Thus far, Wednesday was not a particularly good day for U.S. equity markets. Trading was muted, and all three major indexes traded in the red during the noon hour. This afternoon’s announcement from the Fed Open Market Committee (FOMC) is not expected to lift their spirits much either. To add to the day’s load of investor-unfriendly news, the Securities and Exchange Commission has proposed changes to its rules governing insider trading and share buybacks.
Crude oil regained $70 a barrel, but Bitcoin dipped below $47,000 again. Yields on 10-year and two-year Treasury notes were virtually unchanged since early in the morning, and the spread had eased back to Tuesday’s close of 0.77%.
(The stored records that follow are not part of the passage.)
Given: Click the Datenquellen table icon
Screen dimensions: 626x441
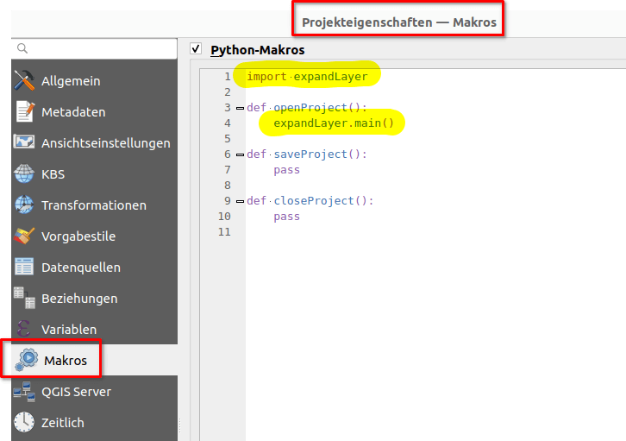Looking at the screenshot, I should pos(24,267).
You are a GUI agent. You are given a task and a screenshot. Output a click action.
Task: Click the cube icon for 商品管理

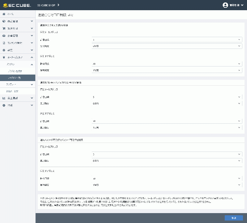pyautogui.click(x=4, y=21)
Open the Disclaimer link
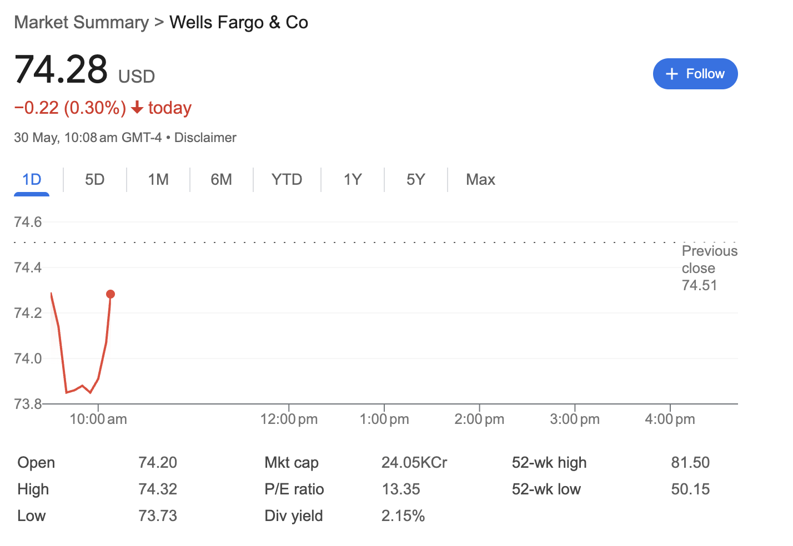The image size is (793, 546). [x=205, y=138]
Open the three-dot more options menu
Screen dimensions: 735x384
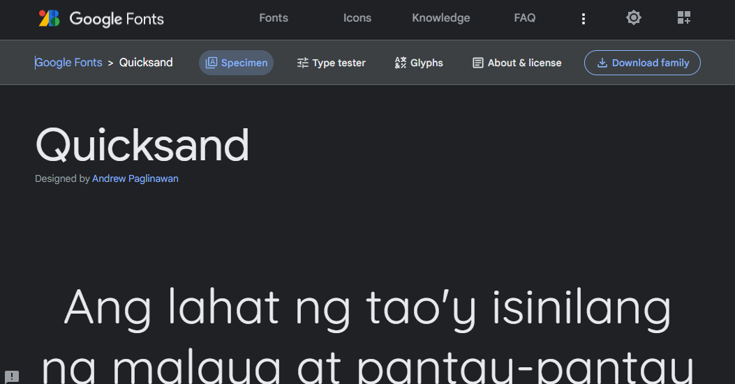pyautogui.click(x=584, y=19)
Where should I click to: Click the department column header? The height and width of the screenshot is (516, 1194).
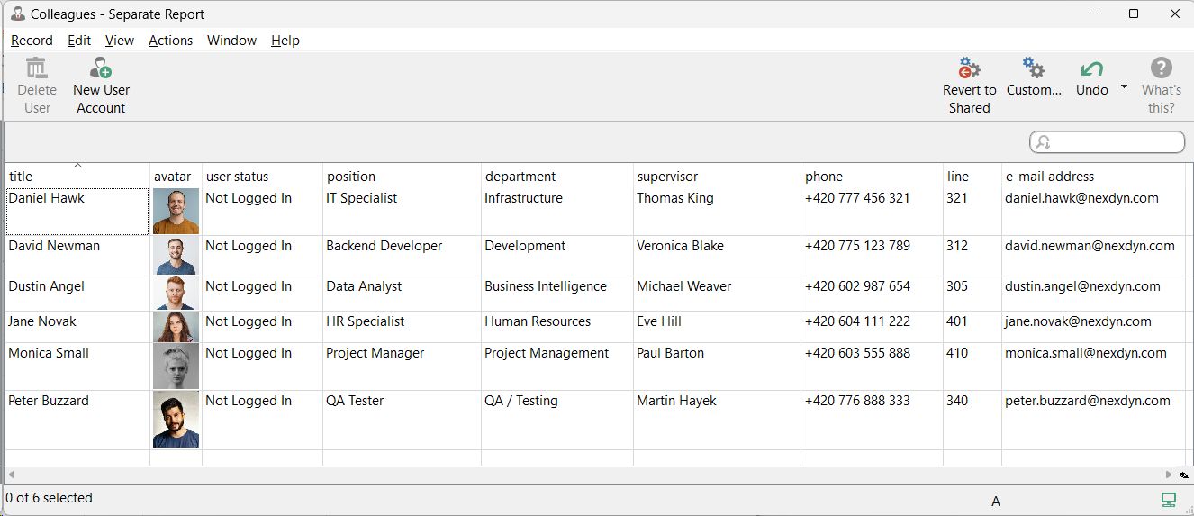click(520, 177)
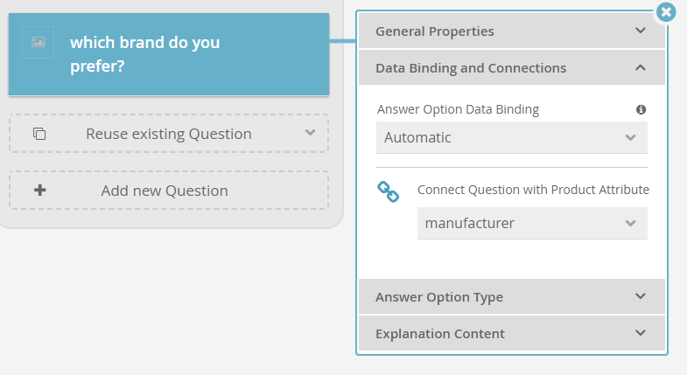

Meme stocks followed the broad markets, with all but a handful of stocks trading in the red as of noon Wednesday. Chinese electric vehicle maker Nio Inc. (NYSE: NIO) was among the big losers, trading down by around 10%. The uncertainty about how U.S.-listed Chinese stocks are likely to be forced to re-list in China is weighing on the stocks. To add to Nio’s woes, Toyota announced Tuesday that it would invest $35 billion between now and 2030 in a lineup of 30 new electric vehicles.
Bakkt Holdings Inc. (NYSE: BKKT) shot higher following its late October announcement that it would serve as the custody account provider for the digital assets of Mastercard and Fiserv. The bloom is off the rose now, though, and the stock has dropped about 75% from its October high. The company had no specific news Wednesday.
So far in the second half of this year, shares of AMC Entertainment Holdings Inc. (NYSE: AMC) have lost about 60% of the nosebleed valuations the theater operator reached in early June. CEO Adam Aron apparently believes that calling out AMC’s main rival is somehow a defense for his company’s woeful showing:
A Canadian court just ruled that Regal/Cineworld, our largest competitor in the U.S./Europe, must pay nearly $1 billion USD in damages over the failed Cineplex merger. Will be appealed, but anything distracting or destabilizing our biggest competitor brings opportunity to AMC. pic.twitter.com/QlevPr54vM
— Adam Aron (@CEOAdam) December 15, 2021
Another stock that peaked early this year and has been sliding pretty much ever since is DraftKings Inc. (NASDAQ: DKNG). Since reaching a 52-week high of $74.38 in March, the stock has dropped by about 64% to post a new 52-week low just before noon Wednesday. More than half the U.S. states now allow sports betting, and DraftKings management appears to think that going global is the solution. This could be expensive for shareholders. Sentiment on Reddit seems split between comments like, “DKNG has no bottom” to “I am betting long[t]erm. they’re going to be one of the winners in the sports betting pool.” You pays your money and you takes your chances.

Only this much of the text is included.